またレイン博士が強く意識しているのが、学生にAIライティングツールの適切な使用と引用について教えることです。教員にとっての課題の1つは、AIライティングツールをライティングプロセスにどのように適切に組み込むかです。論文内でのChatGPTなどのツールの引用方法を学生に教えることは当然です(英語)。博士は、「学生に盗用・剽窃について教える際には、(出典を示さずに)AIで生成した文章を提出することも同様にアカデミック・インテグリティ違反になると伝えています。自分の名前を書いて提出するというのは、その提出物が自分の作品であると倫理規定に誓うことだと教えています」と述べています。

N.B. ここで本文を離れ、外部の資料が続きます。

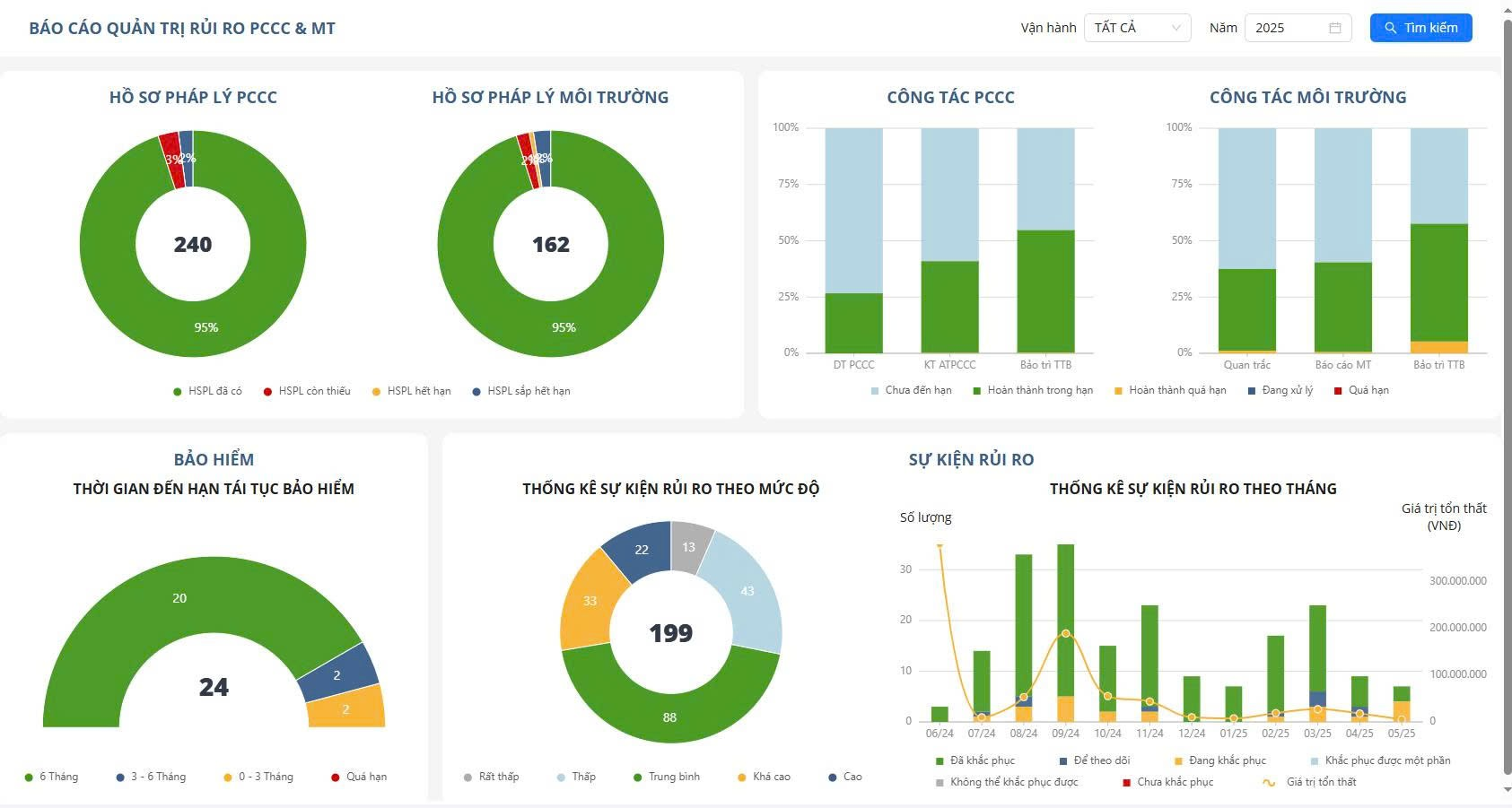Click the Khá cao legend dot
This screenshot has height=808, width=1512.
click(742, 777)
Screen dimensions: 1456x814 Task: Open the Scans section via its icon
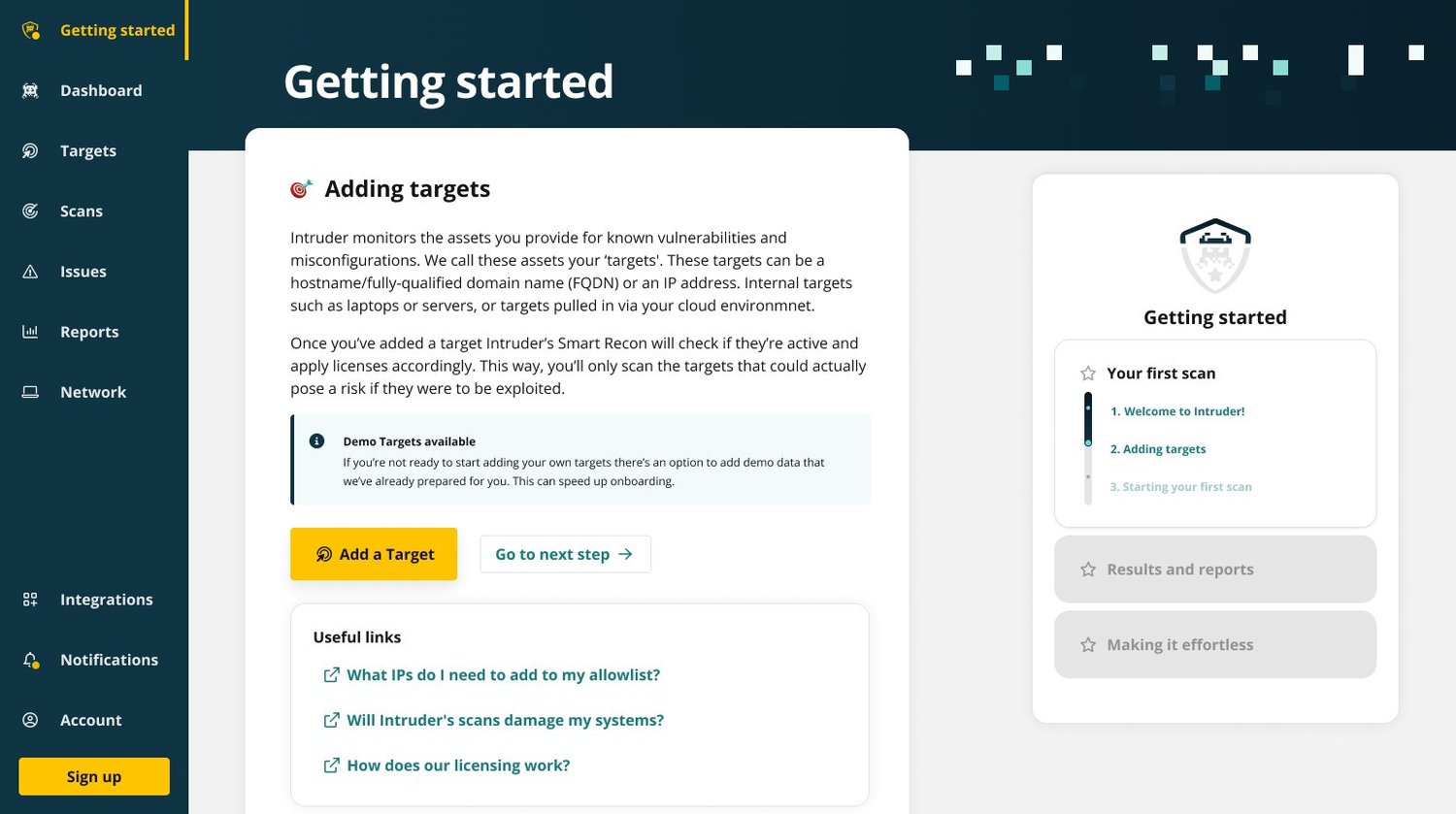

著書『International Students:A Conceptual Framework for Dealing with Unintentional Plagiarism(留学生:意図せぬ盗用・剽窃に対処するための概念的枠組み)』の中、でアーシュラ・マクゴーワン氏は、学部生を新人研究者と見なすべきであると指摘します。とくに意図しない盗用・剽窃が発生した場合には、学部生は指導と支援を受ける必要があると強調します。マクゴーワン氏によると、そのような状況で提供されるフィードバックは、批判的な要素を一切含まない、完全に建設的なものであるべきです(2008)。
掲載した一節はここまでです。